Collected data entries
----
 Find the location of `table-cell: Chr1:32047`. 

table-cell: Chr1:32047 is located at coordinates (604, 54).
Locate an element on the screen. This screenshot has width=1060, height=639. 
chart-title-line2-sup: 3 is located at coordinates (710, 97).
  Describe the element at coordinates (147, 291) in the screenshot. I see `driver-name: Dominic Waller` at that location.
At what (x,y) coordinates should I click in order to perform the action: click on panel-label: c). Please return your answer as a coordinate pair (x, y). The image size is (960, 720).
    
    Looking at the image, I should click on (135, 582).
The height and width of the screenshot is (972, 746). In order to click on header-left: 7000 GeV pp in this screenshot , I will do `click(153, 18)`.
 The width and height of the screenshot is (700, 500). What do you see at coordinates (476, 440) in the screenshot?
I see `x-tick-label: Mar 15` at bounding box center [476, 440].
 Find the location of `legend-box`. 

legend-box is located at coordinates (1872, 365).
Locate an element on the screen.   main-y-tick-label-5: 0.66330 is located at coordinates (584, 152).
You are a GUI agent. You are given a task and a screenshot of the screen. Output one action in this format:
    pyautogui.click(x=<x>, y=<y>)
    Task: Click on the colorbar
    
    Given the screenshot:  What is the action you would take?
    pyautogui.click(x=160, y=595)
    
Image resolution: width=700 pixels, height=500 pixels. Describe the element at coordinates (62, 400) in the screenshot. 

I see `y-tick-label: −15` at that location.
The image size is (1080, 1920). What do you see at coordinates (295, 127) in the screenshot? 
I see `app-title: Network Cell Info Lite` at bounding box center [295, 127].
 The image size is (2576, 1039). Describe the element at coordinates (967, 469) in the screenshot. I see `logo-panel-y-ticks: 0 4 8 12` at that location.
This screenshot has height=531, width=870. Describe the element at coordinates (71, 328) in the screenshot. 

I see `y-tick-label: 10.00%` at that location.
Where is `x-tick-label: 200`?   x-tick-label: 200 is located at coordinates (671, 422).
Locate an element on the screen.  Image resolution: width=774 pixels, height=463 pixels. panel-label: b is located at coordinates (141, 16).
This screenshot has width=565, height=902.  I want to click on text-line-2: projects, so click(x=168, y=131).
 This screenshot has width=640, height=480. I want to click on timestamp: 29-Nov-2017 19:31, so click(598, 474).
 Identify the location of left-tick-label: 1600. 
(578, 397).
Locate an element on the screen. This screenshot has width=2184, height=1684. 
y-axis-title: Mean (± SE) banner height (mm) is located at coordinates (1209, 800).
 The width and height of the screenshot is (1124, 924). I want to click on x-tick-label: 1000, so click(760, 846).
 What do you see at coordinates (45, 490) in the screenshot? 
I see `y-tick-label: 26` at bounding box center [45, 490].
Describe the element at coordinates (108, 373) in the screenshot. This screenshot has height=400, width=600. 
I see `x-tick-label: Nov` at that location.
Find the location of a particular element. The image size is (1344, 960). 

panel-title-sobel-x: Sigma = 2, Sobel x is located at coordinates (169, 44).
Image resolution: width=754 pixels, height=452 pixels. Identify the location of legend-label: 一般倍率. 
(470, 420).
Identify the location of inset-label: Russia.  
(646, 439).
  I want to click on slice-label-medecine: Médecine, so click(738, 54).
----
> _INSTRUCTION_
Reproduce the material verbatim, starting at the line that contains "Describe the element at coordinates (108, 373)" and continuing through the final line of the material.

> _SOLUTION FOR THIS PROBLEM_
Describe the element at coordinates (108, 373) in the screenshot. This screenshot has height=400, width=600. 
I see `x-tick-label: Nov` at that location.
Find the location of a particular element. The image size is (1344, 960). 

panel-title-sobel-x: Sigma = 2, Sobel x is located at coordinates (169, 44).
Image resolution: width=754 pixels, height=452 pixels. Identify the location of legend-label: 一般倍率. 
(470, 420).
Identify the location of inset-label: Russia.  
(646, 439).
  I want to click on slice-label-medecine: Médecine, so click(738, 54).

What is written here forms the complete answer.